Казалось бы, тут все очевидно. Но это очевидность Колумбова яйца, какую приобретает всякая новая идея, будучи обоснованной, реализованной и предъявленной. И главное: авторы показывают, что работа поэта с этими пластами языка во многих случаях движет текст и создает множественные семантические планы, а значит, изучение стихов в предложенном аспекте дает ключи к пониманию текста. Это демонстрируется в той части книги, где собраны монографические разборы ряда мандельштамовских стихотворений. Наиболее удачными из них мне кажутся анализы двух стихотворений 1937 года — «Вооруженный зреньем узких ос…» и «Стихи о неизвестном солдате». В последнем, по мнению авторов, «пласт модифицированной идиоматики» особенно важен, и его анализ «во многом объясняет смысл стихотворения». Действительно, рассмотренный авторами ряд переосмысленных несвободных сочетаний в этих стихах впечатляет: дальнобойное сердце, неприветливый сеятель, безымянная манна, крестики метили, воздушная могила, без руля и крыла, сутулого учит могила, воздух прожиточный — в разборе показано, как порождаемые в этих и других сочетаниях образы сплетаются в семантическое ряды и формируют смысловое целое стихотворения. Разбор получился содержательный, хотя понятно, что предложенным подходом к мандельштамовским текстам вся их глубина и семантическая сложность никак не может быть исчерпана.
Авторы книги ставят перед собой резонный вопрос: насколько уникальна работа Мандельштама с фразеологическим планом языка? Они делятся лишь самыми предварительными наблюдениями по этому поводу, открывая таким образом перспективу изучения этого вопроса на материале русской поэзии XIX–XX веков.
Последняя часть книги посвящена читательскому восприятию. Авторы выдвигают мысль вполне убедительную: именно особенности поэтического языка делают стихи Мандельштама легко запоминающимися и интуитивно понятными даже тогда, когда читатель затрудняется объяснить их сложную образность.

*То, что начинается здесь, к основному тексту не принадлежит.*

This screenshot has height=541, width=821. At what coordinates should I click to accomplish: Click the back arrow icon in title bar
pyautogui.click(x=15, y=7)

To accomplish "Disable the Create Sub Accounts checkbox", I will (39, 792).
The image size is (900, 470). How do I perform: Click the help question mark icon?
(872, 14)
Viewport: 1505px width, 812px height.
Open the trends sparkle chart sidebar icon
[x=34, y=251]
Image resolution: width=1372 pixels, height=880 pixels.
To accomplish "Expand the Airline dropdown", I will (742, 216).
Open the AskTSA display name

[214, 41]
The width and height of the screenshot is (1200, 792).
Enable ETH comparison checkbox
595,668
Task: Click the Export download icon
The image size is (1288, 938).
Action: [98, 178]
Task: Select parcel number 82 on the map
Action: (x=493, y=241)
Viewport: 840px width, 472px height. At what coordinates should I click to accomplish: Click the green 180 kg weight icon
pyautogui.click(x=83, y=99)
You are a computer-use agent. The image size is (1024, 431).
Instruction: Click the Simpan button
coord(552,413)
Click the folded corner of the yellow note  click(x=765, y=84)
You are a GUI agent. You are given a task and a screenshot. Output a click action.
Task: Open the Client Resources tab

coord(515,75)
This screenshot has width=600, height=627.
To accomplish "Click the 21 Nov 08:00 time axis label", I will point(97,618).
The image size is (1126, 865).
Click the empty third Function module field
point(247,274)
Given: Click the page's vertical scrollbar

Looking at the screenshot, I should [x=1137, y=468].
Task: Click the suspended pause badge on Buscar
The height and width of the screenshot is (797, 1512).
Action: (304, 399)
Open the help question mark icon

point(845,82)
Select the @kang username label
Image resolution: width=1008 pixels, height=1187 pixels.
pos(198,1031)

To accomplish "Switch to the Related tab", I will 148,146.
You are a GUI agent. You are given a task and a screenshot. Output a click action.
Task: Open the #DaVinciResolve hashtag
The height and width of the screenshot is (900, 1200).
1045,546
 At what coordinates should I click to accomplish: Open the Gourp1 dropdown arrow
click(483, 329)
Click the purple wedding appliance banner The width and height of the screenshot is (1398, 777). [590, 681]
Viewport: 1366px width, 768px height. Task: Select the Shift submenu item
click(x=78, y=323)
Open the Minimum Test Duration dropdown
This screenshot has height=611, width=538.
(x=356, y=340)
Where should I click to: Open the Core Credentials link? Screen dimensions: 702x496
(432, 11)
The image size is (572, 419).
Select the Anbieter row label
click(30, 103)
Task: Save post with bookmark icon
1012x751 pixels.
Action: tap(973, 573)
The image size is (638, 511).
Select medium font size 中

Эти стихи апеллируют не столько к культурной памяти, сколько к глубинному чувству языка, объединяющему поэта с его читателями, не всегда обремененными большим культурным багажом.
Книга Павла Успенского и Вероники Файнберг фиксирует смену поколений в мандельштамоведении. На это поле пришли новые, молодые исследователи, и они предлагают свое видение старых проблем и говорят свое слово, которое теперь уже нельзя не учитывать. Теперь филолог, преподаватель или просто читатель может снять с полки эту книгу, найти по указателю интересующее его стихотворение и посмотреть, как обстоит там дело с фразеологизмами и что это дает для понимания текста.